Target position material
>> START

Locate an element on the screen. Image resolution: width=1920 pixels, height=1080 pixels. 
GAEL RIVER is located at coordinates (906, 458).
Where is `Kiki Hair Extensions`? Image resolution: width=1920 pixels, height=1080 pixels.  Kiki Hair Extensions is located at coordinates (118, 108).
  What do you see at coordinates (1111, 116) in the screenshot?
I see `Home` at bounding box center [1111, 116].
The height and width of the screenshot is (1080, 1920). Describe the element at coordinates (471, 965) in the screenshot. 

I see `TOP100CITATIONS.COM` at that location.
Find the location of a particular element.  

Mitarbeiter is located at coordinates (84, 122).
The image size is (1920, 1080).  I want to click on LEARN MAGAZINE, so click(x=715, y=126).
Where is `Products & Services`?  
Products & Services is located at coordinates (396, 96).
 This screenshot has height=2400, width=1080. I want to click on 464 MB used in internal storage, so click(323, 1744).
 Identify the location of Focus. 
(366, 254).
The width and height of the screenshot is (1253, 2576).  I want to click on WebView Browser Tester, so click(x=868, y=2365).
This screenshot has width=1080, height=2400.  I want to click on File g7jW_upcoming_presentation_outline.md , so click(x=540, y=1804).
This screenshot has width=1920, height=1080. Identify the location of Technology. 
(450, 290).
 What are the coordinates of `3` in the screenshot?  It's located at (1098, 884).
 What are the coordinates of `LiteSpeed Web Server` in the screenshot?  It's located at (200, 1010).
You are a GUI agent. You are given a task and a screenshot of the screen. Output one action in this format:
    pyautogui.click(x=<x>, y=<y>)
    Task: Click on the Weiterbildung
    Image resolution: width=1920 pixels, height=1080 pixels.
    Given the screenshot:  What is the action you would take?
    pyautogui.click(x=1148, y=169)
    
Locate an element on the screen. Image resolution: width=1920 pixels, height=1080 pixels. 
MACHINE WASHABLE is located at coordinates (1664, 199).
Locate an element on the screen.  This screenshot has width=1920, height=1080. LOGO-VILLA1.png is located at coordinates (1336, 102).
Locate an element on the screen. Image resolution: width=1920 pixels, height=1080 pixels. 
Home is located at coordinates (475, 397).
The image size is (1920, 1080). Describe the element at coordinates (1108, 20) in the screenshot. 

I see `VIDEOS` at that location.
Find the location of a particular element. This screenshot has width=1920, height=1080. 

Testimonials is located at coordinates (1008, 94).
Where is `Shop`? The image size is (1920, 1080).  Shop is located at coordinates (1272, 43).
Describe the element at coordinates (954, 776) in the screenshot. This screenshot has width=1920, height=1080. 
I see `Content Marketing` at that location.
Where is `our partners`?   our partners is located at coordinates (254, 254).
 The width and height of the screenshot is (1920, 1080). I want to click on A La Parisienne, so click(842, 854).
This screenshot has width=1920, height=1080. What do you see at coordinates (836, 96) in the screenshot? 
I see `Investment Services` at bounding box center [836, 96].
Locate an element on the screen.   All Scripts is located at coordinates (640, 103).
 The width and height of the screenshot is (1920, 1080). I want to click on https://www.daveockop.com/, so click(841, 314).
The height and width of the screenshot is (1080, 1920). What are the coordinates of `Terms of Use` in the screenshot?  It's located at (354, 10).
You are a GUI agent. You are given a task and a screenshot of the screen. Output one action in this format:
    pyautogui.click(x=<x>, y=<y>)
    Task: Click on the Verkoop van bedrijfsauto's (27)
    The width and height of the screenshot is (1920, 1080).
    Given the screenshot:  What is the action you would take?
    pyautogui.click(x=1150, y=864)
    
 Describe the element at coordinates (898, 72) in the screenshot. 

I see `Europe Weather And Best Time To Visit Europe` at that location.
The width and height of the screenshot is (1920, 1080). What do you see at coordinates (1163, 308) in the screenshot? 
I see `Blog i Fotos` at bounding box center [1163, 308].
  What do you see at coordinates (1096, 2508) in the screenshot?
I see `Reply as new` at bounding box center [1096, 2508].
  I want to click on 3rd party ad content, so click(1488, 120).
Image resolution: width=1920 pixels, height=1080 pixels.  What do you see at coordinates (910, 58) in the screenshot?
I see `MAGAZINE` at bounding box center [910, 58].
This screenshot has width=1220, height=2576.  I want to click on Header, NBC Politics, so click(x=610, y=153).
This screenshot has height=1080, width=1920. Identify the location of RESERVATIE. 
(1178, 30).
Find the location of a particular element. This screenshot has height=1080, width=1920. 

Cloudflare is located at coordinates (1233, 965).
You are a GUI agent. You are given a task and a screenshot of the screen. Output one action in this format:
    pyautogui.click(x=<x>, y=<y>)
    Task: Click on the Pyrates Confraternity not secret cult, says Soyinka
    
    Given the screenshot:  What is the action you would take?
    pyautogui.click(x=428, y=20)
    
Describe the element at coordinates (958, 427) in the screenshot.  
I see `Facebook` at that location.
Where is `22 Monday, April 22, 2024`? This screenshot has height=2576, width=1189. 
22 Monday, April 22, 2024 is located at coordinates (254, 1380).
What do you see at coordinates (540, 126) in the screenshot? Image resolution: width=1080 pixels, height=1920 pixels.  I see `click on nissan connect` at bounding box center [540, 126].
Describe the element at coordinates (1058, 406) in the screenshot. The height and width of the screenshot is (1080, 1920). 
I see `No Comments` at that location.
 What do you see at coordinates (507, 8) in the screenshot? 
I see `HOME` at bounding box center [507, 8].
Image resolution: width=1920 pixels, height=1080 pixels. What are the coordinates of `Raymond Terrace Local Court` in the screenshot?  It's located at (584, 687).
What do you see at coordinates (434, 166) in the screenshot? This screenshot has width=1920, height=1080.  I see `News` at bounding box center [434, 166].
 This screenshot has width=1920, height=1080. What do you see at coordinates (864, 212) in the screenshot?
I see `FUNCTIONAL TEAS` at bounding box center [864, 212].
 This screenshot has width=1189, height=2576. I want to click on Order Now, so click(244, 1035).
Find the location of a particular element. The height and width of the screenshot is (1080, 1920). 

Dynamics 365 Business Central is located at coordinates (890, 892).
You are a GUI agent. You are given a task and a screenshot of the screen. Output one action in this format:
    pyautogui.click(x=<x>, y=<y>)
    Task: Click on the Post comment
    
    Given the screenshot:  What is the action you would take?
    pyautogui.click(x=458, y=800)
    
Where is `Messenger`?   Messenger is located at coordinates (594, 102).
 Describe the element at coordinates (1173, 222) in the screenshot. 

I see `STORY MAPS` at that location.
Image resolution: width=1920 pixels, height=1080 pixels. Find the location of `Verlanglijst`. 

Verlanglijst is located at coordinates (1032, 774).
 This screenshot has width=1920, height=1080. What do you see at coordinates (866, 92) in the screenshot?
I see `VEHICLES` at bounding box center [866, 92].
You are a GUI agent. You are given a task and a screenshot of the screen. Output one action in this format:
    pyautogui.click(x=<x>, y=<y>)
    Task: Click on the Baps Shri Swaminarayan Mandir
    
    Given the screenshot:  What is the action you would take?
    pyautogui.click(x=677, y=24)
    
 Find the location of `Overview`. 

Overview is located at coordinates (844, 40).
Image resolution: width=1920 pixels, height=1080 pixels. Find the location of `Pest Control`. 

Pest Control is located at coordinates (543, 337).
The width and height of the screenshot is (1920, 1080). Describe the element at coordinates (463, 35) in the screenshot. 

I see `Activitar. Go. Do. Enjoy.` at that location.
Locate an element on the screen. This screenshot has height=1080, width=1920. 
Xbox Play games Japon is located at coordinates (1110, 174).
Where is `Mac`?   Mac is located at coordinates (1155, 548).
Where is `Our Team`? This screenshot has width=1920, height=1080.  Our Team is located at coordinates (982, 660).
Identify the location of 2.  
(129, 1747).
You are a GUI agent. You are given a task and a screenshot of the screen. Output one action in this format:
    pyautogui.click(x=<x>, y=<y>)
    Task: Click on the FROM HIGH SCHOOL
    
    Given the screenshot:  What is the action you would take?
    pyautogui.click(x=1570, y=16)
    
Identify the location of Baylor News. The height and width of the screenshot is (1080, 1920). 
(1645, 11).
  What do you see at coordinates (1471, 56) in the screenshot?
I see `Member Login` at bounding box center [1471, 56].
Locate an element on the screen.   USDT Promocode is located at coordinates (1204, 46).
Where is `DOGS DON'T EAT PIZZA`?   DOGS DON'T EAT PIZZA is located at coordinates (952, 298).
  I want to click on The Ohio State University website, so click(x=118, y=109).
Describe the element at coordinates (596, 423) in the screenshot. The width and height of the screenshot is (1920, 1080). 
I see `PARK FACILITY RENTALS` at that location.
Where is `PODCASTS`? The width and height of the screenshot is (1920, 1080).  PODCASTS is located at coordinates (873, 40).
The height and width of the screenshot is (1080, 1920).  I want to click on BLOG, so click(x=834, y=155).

>> END

### Aim of the task
Pick out each line of the material above that contains the word "resolution" and copy those lines in full.

### Result below
Locate an element on the screen. Image resolution: width=1920 pixels, height=1080 pixels. 
Where is `Kiki Hair Extensions`? Image resolution: width=1920 pixels, height=1080 pixels.  Kiki Hair Extensions is located at coordinates (118, 108).
    Image resolution: width=1920 pixels, height=1080 pixels.
Locate an element on the screen. Image resolution: width=1920 pixels, height=1080 pixels. 
Locate an element on the screen. Image resolution: width=1920 pixels, height=1080 pixels. 
Image resolution: width=1920 pixels, height=1080 pixels.  What do you see at coordinates (910, 58) in the screenshot?
What do you see at coordinates (540, 126) in the screenshot? Image resolution: width=1080 pixels, height=1920 pixels.  I see `click on nissan connect` at bounding box center [540, 126].
Image resolution: width=1920 pixels, height=1080 pixels. What are the coordinates of `Raymond Terrace Local Court` in the screenshot?  It's located at (584, 687).
Image resolution: width=1920 pixels, height=1080 pixels. Find the location of `Verlanglijst`. 
Image resolution: width=1920 pixels, height=1080 pixels. Find the location of `Pest Control`. 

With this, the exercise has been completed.